Thursday, 28 June 2018


There has been a  curiously lethargic reaction to the Land and Water Forum's report regarding steps to improve water quality levels over the next few years. Environmental organisations have decried the report as timid, while the Minister for the Environment has said the report shows the Forum has reached the end of its life. Yet neither has criticised directly its recommendations. Whether that means they will be implemented in whole or in part remains to be seen.

Since its establishment by the Government nearly ten years ago, the Forum, which contains a wide representation of business, environmental and recreational groups (but no longer major conservation groups like Fish and Game) has made a series of recommendations on freshwater management. But there has never been wholesale acceptance of its work. The previous Government adopted a pick and choose approach to its earlier reports, which caused much frustration within the Forum and led to the withdrawal of some organisations, yet the present Government seems likely to take a similar approach to this latest report.

However, there is no doubt that the issues the Forum is dealing with impinge directly upon the future ownership and management of our national freshwater resources. Therefore, it would have been reasonable to expect Governments, past and present, to have taken more notice of what it has had to say. This latest and potentially last report addresses water degradation issues and a future plan for dealing with these. It makes the telling point that water management standards are currently variable between regional councils, with no clear national enforcement, and proposes instead a national approach.

Perhaps more controversial is the view of the Forum about iwi rights in freshwater management. It rightly points out that resolving these will be critical to future freshwater management. The previous Government travelled warily around their edge during the tortuous resource management changes of the last few years, trying to balance off the concerns of the Maori Party against any perception of exclusivity. The Forum draws the obvious conclusion that the longer these rights and claims remain unresolved, the more difficult it is becoming to achieve consistent management standards and an improvement in overall freshwater quality. And that effects all New Zealanders.

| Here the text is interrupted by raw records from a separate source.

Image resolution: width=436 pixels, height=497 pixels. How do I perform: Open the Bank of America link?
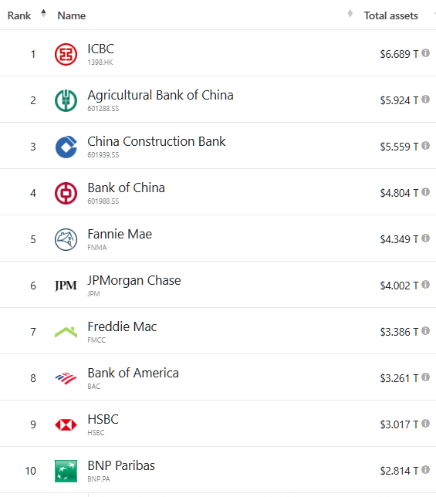click(133, 373)
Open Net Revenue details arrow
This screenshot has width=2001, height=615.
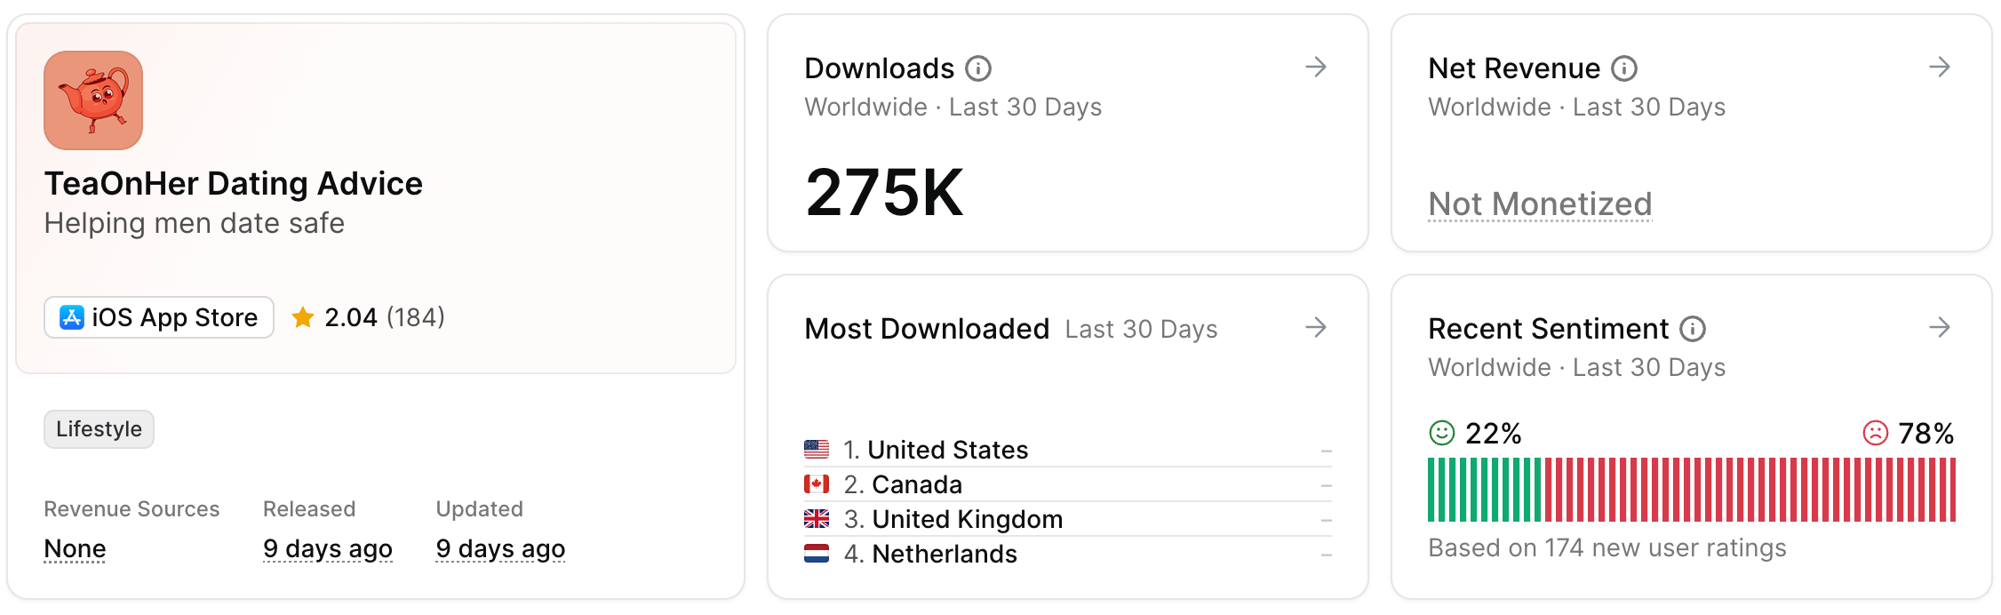[1940, 68]
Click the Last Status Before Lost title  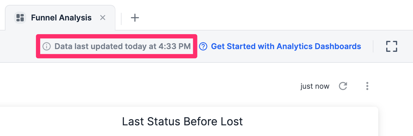pyautogui.click(x=182, y=121)
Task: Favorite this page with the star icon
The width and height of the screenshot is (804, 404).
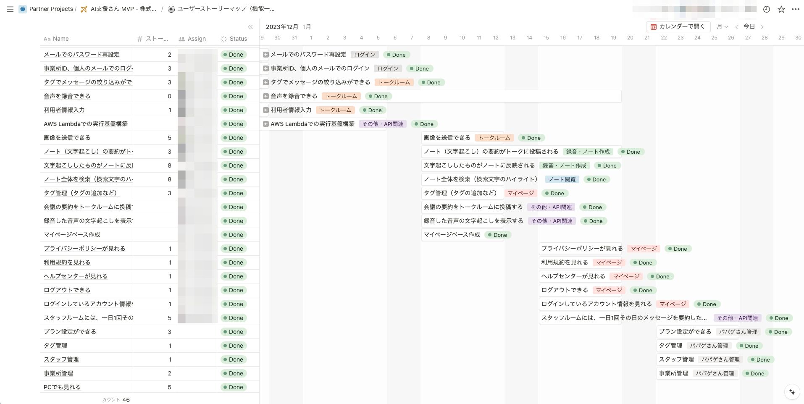Action: coord(781,9)
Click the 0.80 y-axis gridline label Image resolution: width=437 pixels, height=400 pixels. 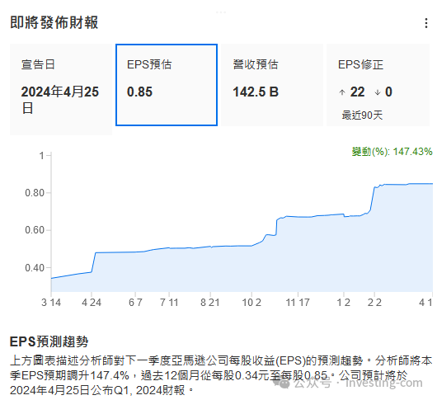tap(35, 193)
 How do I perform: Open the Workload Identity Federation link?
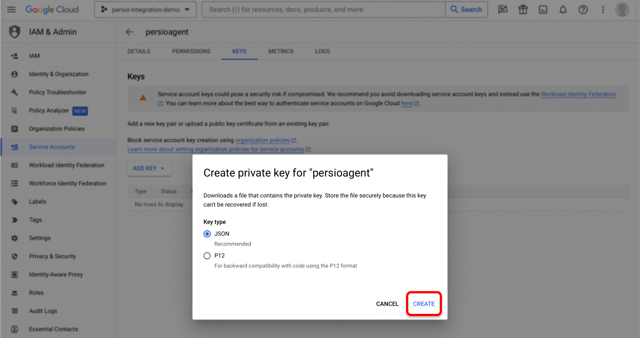(x=579, y=94)
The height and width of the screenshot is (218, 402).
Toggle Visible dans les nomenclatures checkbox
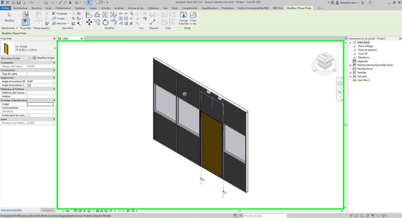[29, 115]
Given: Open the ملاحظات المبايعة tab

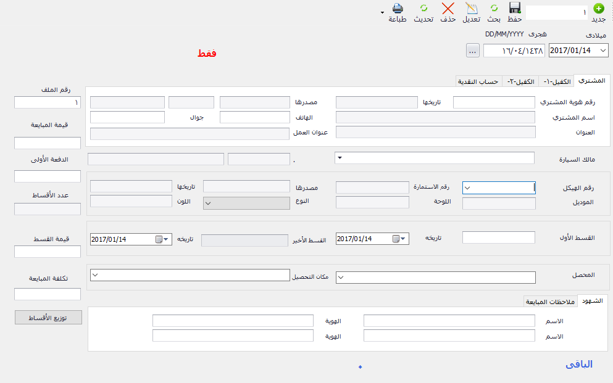Looking at the screenshot, I should 550,302.
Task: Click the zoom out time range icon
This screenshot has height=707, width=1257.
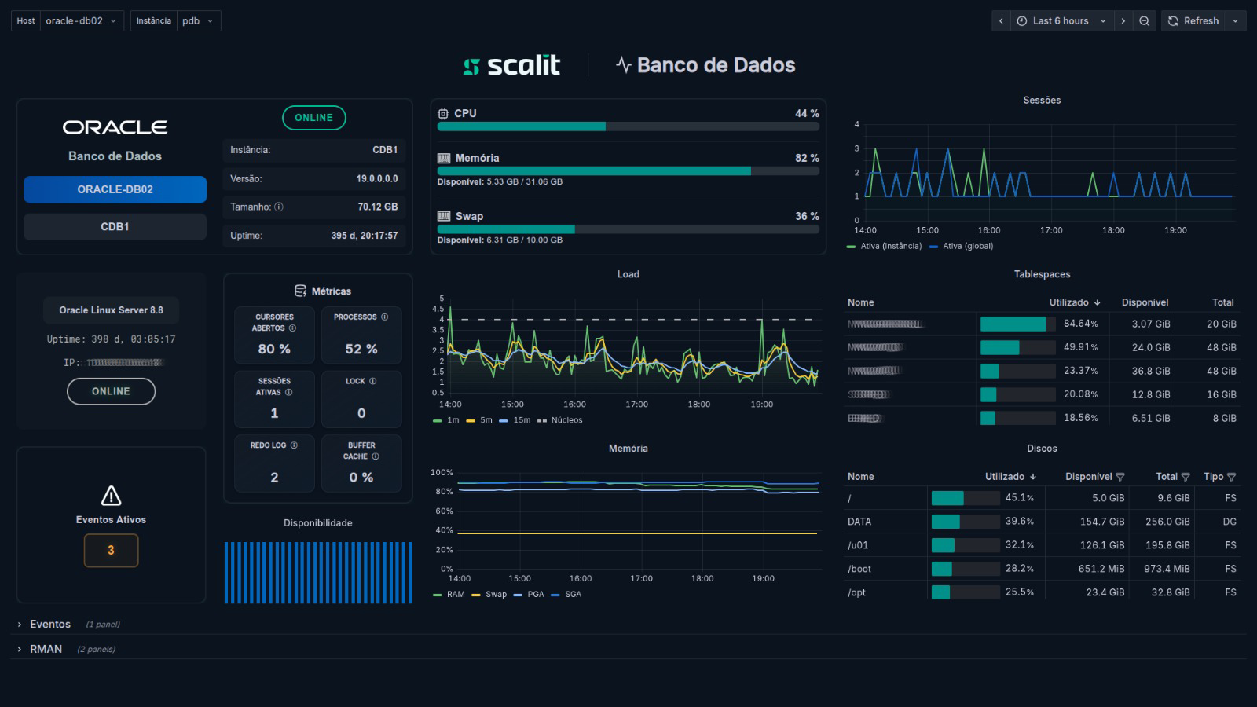Action: coord(1144,21)
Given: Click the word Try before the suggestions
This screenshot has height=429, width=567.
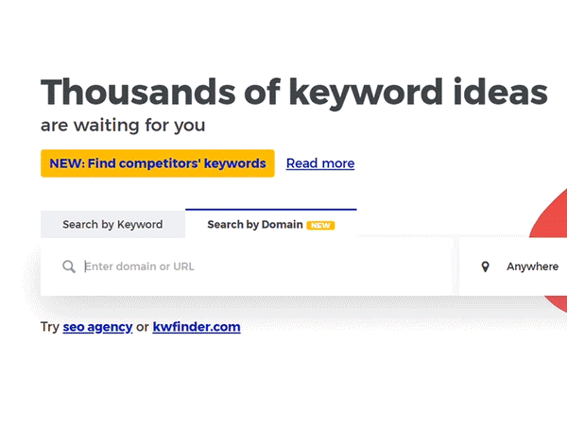Looking at the screenshot, I should (50, 327).
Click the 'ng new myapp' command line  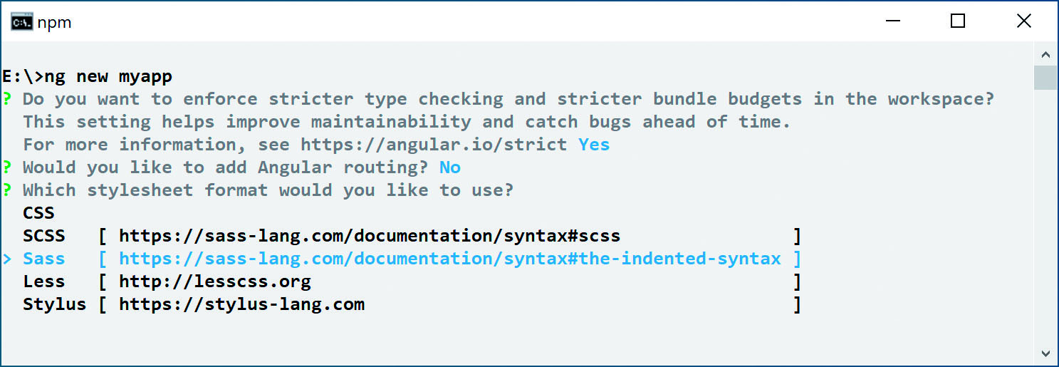click(x=88, y=76)
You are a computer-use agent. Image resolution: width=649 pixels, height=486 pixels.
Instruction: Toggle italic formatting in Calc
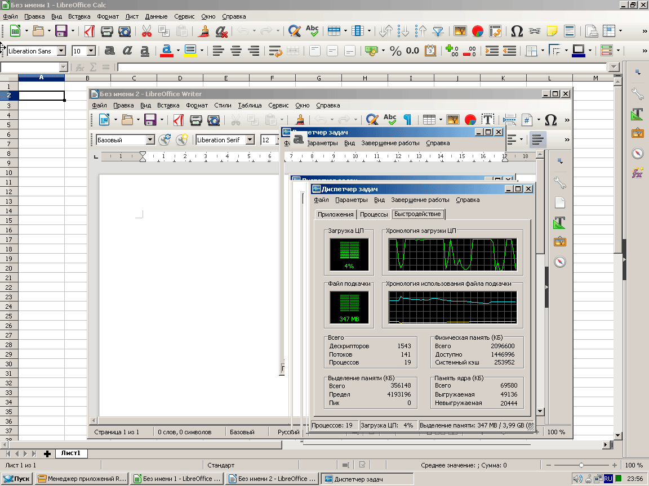point(127,51)
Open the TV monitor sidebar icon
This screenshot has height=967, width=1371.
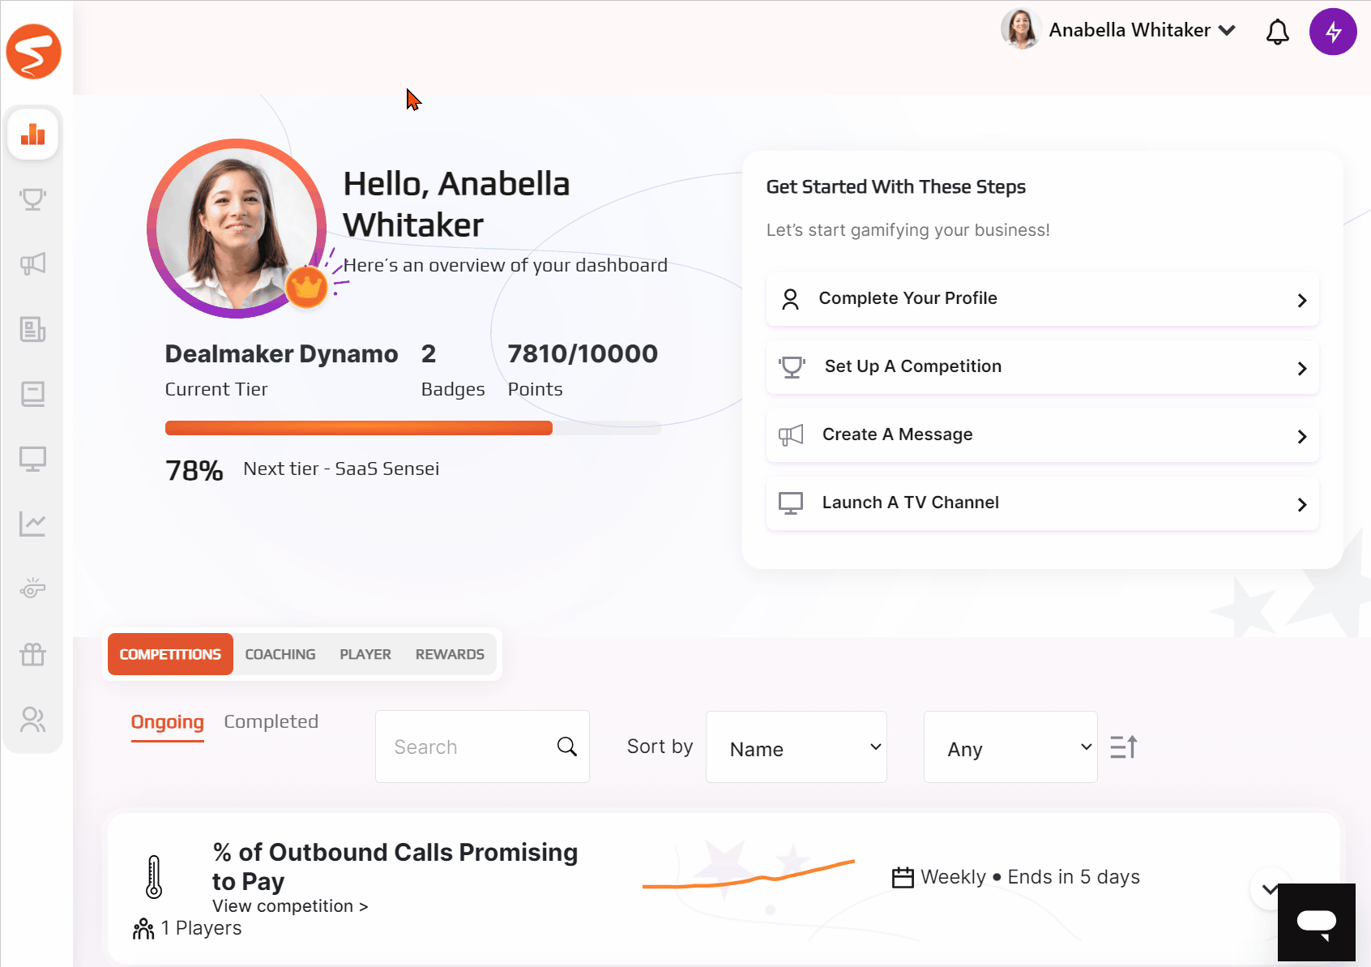coord(32,459)
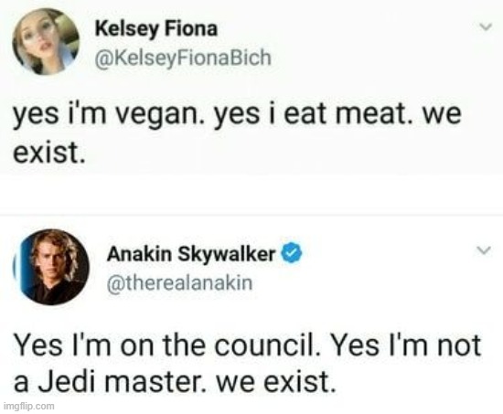
Task: Open the @KelseyFionaBich handle
Action: coord(183,58)
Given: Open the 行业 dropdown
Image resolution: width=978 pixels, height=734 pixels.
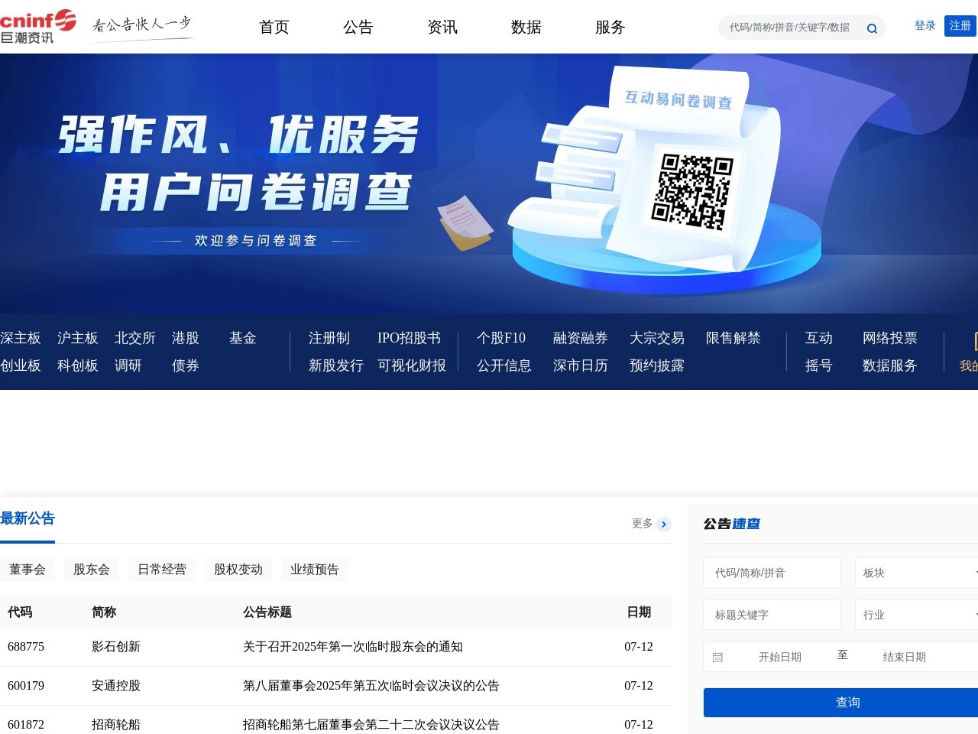Looking at the screenshot, I should (x=916, y=614).
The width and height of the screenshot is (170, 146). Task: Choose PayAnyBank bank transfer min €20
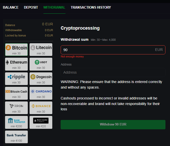click(x=41, y=122)
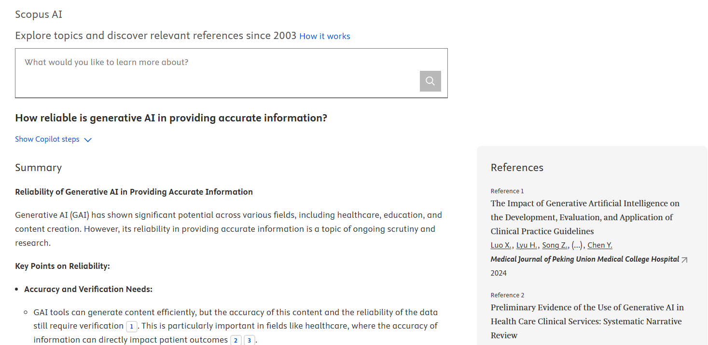This screenshot has width=708, height=345.
Task: Open Medical Journal of Peking Union link
Action: click(584, 259)
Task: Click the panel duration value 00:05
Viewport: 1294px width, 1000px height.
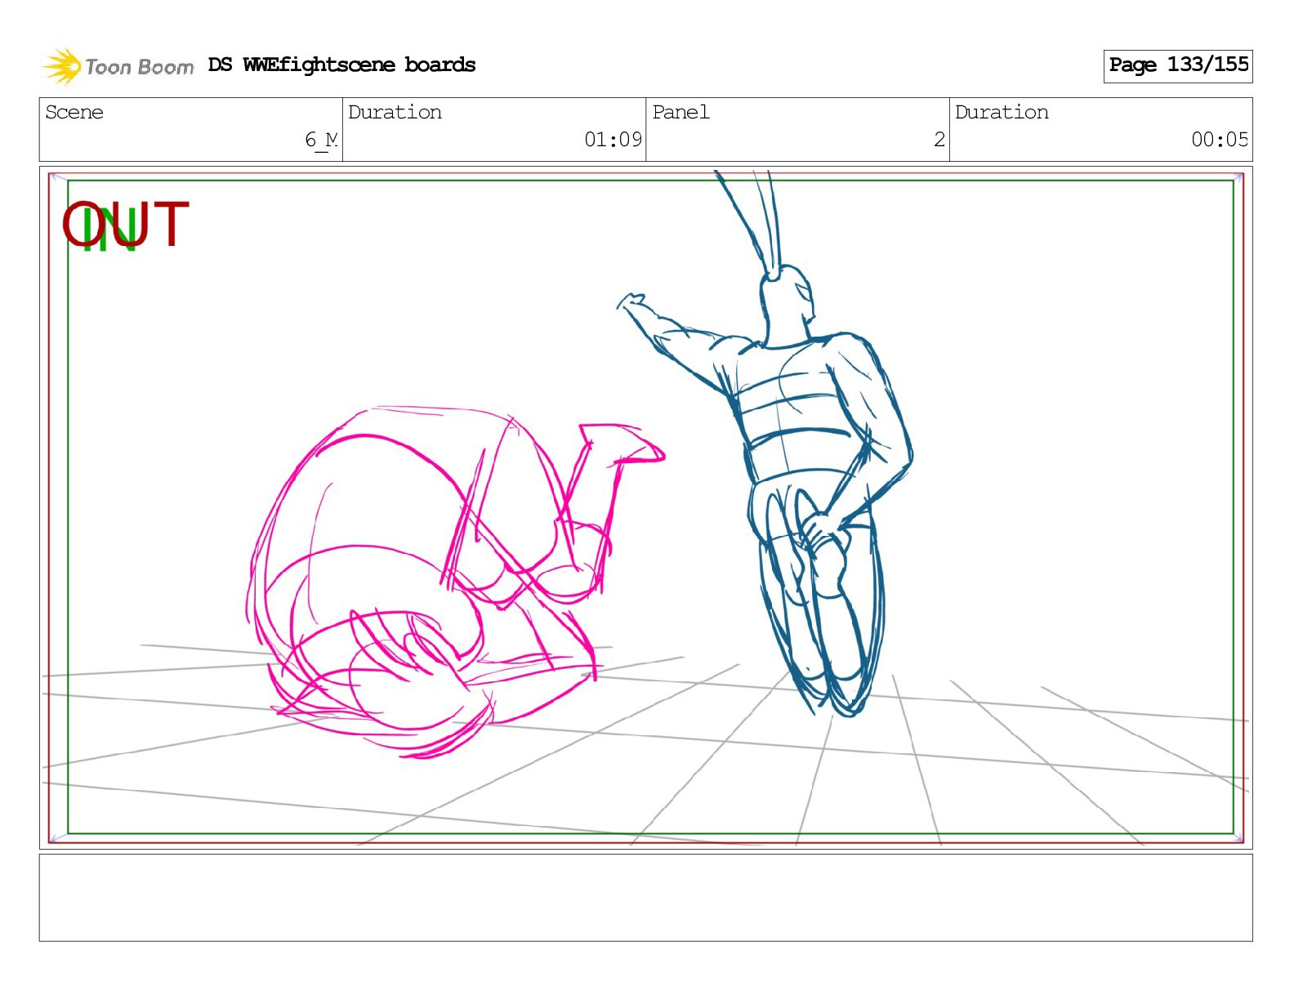Action: tap(1219, 141)
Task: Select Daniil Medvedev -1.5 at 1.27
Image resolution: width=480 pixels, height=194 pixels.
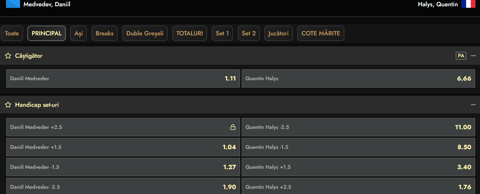Action: coord(123,167)
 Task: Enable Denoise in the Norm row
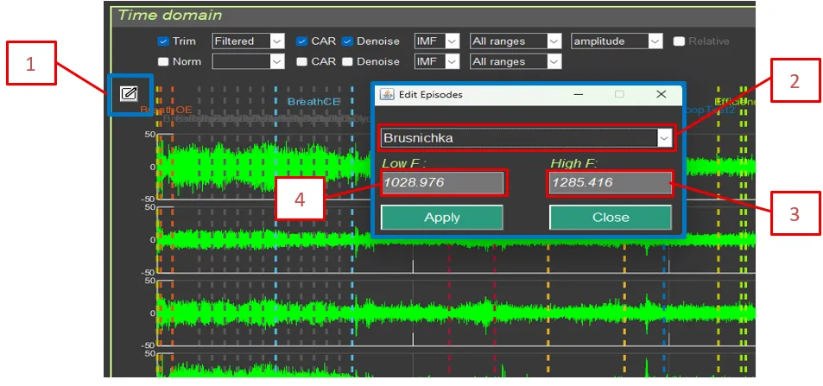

While the Land and Water Forum may have come to the end of the road, the issues still cry out for resolution. The debate around the impact of dairy intensification on water degradation is strengthening, and public impatience for the Government taking decisive action to improve water quality is increasing. In the absence of any other likely successful strategies, the Government should adopt the Forum's recommendation of a new national approach, and get on with it.

A clear early statement to that effect would not only remove the existing uncertainty, but would also clear the way for the issue of iwi rights to be similarly addressed. But, if past experience is any guideline, this is likely to be the point where things founder.

Frankly, that will no longer be good enough. All the while, as uncertainty holds sway, water quality will continue to decline and New Zealand's credible ability to market itself as clean and green will similarly continue to erode. Rather than deride the Land and Water Forum for its perceived shortcomings, the Government and environmental groups need to come together to implement its recommendations, put things on a national basis, and then devise an effective future management system, which acknowledges the legitimate rights of iwi, and the interests of other New Zealanders.

The babies born today deserve no less.